Knapp 300 Menschen fanden so zwischen dem 7. März und dem 12. April 1945 allein in Dortmund den Tod. Unter ihnen auch Heinrich Czerkus (50), Vereinswart der Borussia und Kommunist, wie viele damals im „roten Norden“ Dortmund rund um den Borsigplatz - der Wiege des Ballspielvereins Borussia.
Schon in der Weimarer Republik war Czerkus von den Behörden
beobachtet worden. Im Jahre 1933, nach der Machtergreifung der
Nationalsozialisten, begann auch die Gestapo sich für den Kommunisten zu
interessieren. Czerkus war kurz zuvor noch als KPD-Mitglied zum
Stadtverordneten gewählt worden, durfte dieses Amt nach der
Machtergreifung Hitlers jedoch nie antreten. Stattdessen betätigte er
sich im Rahmen des kommunistischen Widerstands gegen das Regime. Er
fertigte und verteilte Flugblätter und bekam hierzu von BVB-Vorstand
August Busse sogar die Druckmaschine des Vereins zur Verfügung gestellt.

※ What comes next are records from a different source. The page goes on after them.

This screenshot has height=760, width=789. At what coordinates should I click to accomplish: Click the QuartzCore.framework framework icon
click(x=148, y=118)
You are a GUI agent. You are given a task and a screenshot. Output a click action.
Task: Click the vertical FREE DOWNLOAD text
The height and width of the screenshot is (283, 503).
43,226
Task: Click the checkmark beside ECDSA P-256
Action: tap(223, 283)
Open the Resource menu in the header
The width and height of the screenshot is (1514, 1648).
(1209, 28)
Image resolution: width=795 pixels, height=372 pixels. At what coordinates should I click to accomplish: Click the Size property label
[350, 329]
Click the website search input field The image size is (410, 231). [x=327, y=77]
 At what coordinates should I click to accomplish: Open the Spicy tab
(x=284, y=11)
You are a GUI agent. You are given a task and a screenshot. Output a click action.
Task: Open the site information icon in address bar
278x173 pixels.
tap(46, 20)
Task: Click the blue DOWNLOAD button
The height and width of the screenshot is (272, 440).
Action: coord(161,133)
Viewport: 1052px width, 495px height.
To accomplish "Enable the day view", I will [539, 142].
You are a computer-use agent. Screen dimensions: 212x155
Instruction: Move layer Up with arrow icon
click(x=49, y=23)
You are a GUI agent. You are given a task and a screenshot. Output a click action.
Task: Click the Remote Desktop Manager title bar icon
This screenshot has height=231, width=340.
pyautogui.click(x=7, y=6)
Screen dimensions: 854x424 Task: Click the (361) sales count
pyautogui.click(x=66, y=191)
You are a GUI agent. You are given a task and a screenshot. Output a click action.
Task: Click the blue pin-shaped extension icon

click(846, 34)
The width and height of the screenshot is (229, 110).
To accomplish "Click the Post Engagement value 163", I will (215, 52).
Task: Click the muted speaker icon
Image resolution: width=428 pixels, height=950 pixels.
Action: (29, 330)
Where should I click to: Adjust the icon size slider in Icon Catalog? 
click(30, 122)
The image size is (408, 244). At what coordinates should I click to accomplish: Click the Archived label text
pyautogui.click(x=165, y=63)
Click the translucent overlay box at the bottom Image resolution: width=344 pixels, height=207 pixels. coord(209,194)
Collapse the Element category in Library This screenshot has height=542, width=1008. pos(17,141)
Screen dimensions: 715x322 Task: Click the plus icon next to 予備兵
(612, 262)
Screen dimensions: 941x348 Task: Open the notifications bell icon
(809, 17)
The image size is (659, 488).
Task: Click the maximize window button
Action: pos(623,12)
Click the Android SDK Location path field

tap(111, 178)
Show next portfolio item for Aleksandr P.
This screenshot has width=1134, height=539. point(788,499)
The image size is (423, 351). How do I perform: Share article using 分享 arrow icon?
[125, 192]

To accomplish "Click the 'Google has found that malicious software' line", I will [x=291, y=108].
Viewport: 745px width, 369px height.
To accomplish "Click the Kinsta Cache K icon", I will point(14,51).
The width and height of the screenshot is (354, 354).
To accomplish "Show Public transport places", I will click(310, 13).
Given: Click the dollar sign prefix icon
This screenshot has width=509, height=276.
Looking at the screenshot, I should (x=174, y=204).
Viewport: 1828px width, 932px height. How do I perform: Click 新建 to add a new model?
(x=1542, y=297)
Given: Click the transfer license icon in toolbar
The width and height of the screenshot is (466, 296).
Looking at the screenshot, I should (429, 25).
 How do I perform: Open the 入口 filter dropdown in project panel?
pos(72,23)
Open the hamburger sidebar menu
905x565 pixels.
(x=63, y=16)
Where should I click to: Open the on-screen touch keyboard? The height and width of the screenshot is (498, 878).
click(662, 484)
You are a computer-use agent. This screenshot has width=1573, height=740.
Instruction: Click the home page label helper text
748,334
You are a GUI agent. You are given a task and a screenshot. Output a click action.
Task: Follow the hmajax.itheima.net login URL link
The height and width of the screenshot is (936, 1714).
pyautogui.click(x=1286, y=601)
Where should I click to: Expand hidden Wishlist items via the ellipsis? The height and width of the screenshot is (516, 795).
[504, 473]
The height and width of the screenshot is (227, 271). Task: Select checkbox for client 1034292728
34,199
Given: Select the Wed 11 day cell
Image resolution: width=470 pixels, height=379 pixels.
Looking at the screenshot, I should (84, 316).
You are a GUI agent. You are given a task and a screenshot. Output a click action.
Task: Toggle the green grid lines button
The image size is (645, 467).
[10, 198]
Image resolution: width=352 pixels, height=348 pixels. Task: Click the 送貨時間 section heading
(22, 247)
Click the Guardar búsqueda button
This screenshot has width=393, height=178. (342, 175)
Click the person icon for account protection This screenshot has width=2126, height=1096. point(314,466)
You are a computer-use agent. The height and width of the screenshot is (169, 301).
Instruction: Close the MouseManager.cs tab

Auch alle Versuche, Czerkus habhaft zu werden, scheiterten zunächst an der Borussenfamilie. Der BVB selbst präsentierte sich in der Zeit des Nationalsozialismus weitgehend unpolitisch und veranlasste lediglich die nötigsten Anpassungen, die das Regime vom Verein forderte. Ansonsten vereinte die Borussia unter ihrem Dach nahezu alle politischen Strömungen. Zum Wohle ihres BVB arbeiteten sowohl NSDAP- und SA-Mitglieder, als auch Widerstandskämpfer wie Czerkus gemeinsam für ihren Verein. Aufgrund der zunehmenden Verfolgung von Heinrich Czerkus standen die Vereinsmitglieder den Nationalsozialisten später jedoch zunehmend kritisch gegenüber. Immer wieder wurde der Gesuchte von anderen Borussen beschützt, selbst Polizisten gaben den BVB-Offiziellen Hinweise, wenn beispielsweise der Borussia-Sportplatz „Weiße Wiese“ nach Czerkus durchsucht werden sollte.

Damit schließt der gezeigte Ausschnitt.